Seven surprising things that could lower your pain threshold
Do you have a lower pain threshold than your friends and family, but you can't understand why? Here are seven possible explanations that might surprise you!
See also: '28 million adults in UK' affected by chronic pain
1. You're not getting enough sleep
Research carried out in Norway has demonstrated that people suffering from insomnia at least once a week had a lower pain threshold than those who managed to get a decent night's sleep every evening.
Many other studies have shown that sleep deprivation worsens our experience of pain. If you think your pain threshold may have lowered when your sleep deteriorated – it's worth taking steps to try and improve your sleeping patterns or see your GP if you regularly suffer with insomnia.
2. You're stressed
We all know that stress is not good for us - and it has been linked to weight gain, depression and heart disease among other things. Several studies have also demonstrated that stress and anxiety can increase the body's sensitivity to pain – both in the long and short term.
One study saw subjects exposed to a stress-inducing test before having their pain tolerance tested, and it was found to be significantly lower after the test than before it.
3. You don't do enough exercise
Exercise has a key role to play in a healthy lifestyle, and it has also been proven to increase people's tolerance of pain.
Researchers at the University of Florida subjected otherwise healthy people to tests which showed they could take more pain after exercising. However results were more mixed among those with chronic pain. Some saw the same improvement while others went the other way and saw their pain tolerance slip further.
4. Prescription drugs are to blame
It might seem counter-intuitive, but long-term use of certain painkillers can actually leave patients more sensitive to pain than they were before they were prescribed the drug. This is particularly the case for opioid-based medications – with tolerance building up and the drug lacking the effect it had at first.
Changes can take place in the brain which leave the patient more sensitive to pain and withdrawal from the drug is usually advised, although the effects of this can initially make it seem like the pain is unchanged or getting worse.
5. You're suffering from depression
Pain tolerance has been shown to be lower among people suffering from depression, who were found by one study to have more frequent, intense and unpleasant pain episodes.

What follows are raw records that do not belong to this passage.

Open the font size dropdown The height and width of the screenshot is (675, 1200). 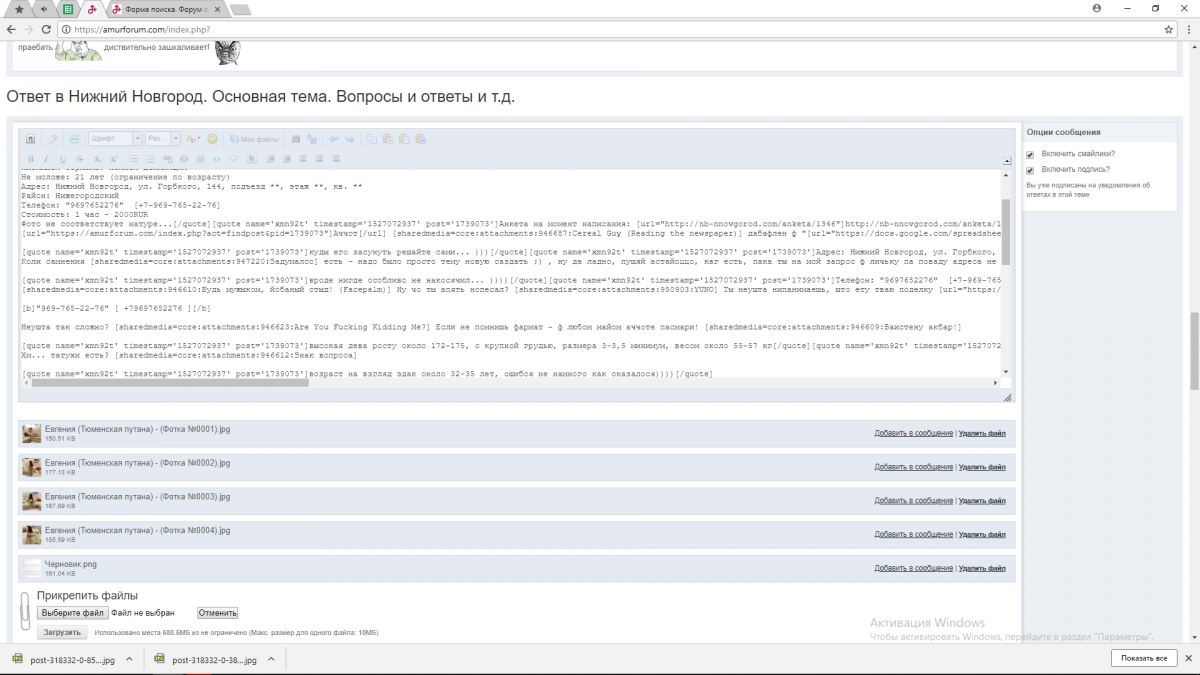(162, 139)
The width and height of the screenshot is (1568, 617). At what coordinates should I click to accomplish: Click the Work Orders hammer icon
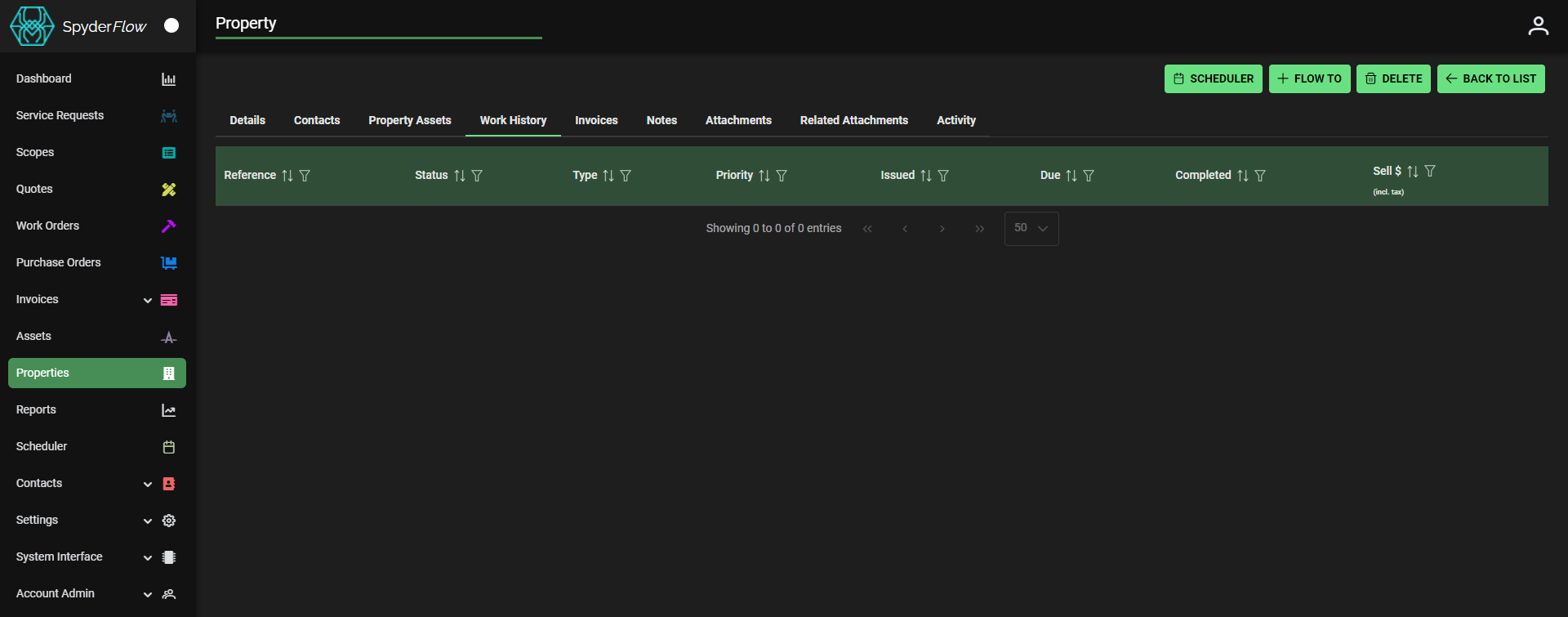click(168, 226)

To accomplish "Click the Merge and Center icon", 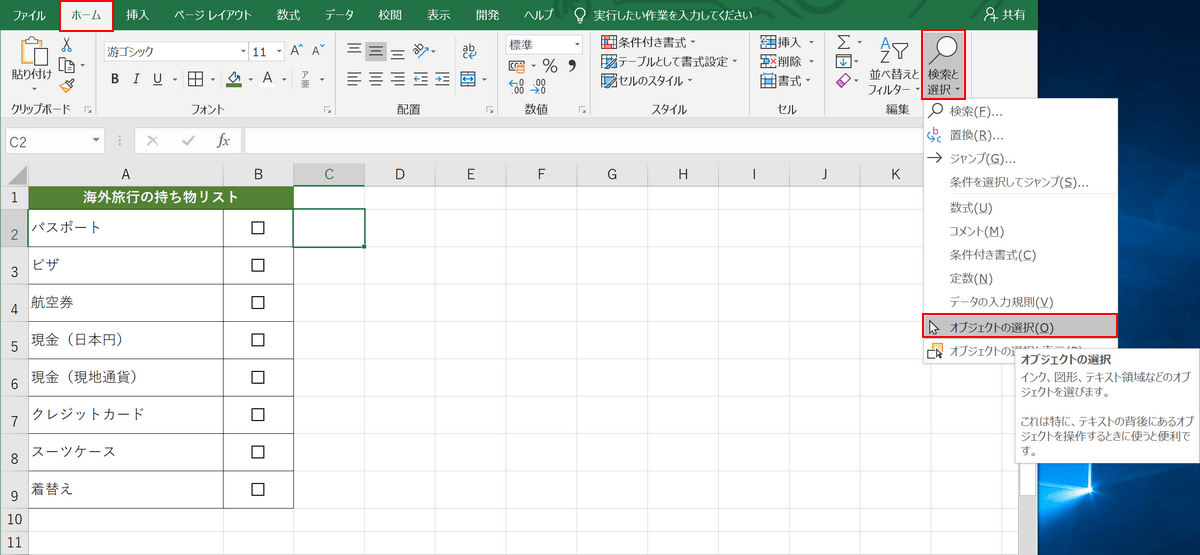I will (469, 79).
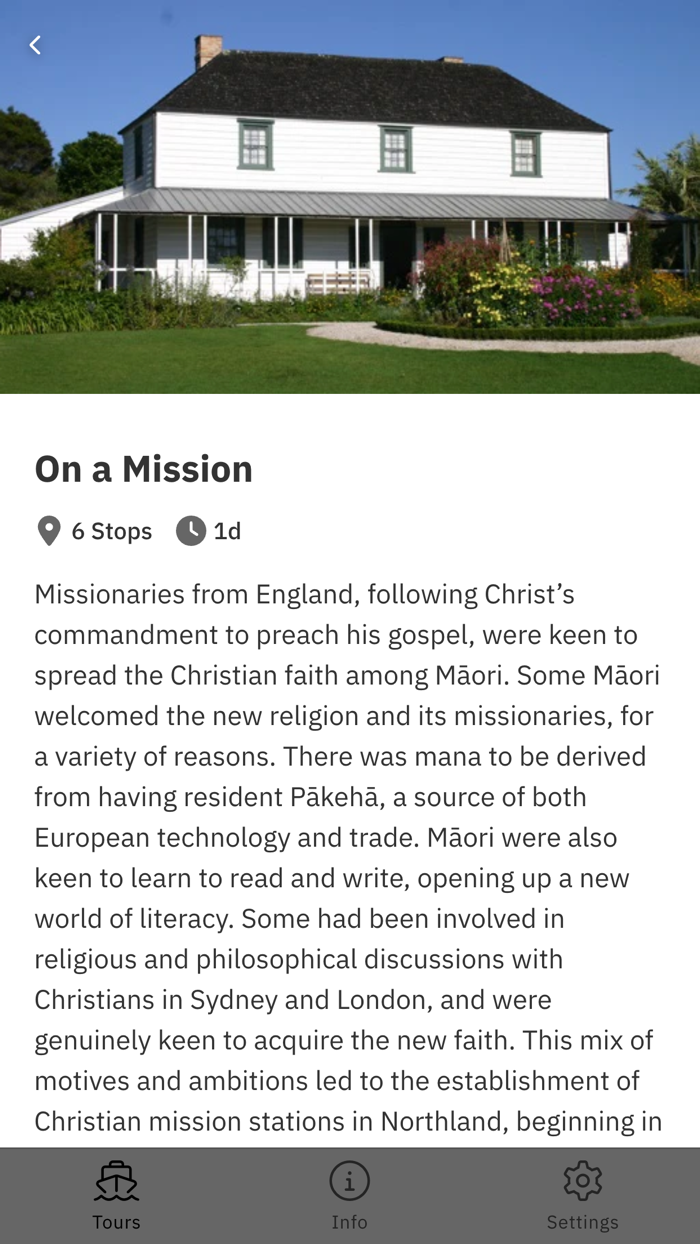Tap the Tours ship icon
This screenshot has width=700, height=1244.
click(116, 1181)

Although the nature of the relationship between the two problems is not fully understood, one theory is that depression causes a "malfunction" in the brain's pain perception pathways. The link is so well established however, that chronic joint pain, limb pain and back pain can all be presenting symptoms of depression.
6. You have an iron deficiency
Anaemia is a reasonably common condition where a lack of iron in the body leads to a lack of red blood cells, which store and carry oxygen in the blood.
This means that sufferers struggle with physical activity – and can lack concentration – although the condition is often difficult to spot because symptoms can be mild. However a lowered pain threshold is one of the problems associated with the illness when it gets into its more advanced stages.
If you're concerned, taking an iron supplement can help.
7. You have ginger hair
It's obvious that some of us are just born with lower pain thresholds than others, but we bet you didn't know that red hair could be one of the signifiers.
A study carried out in 2004 found that redheaded subjects required more anesthesia than other patients to achieve the same level of pain blockage.
One theory relating to this is that the MC1R gene – which is known to cause red hair – has receptors in the same family of genes whichdeal with pain relief.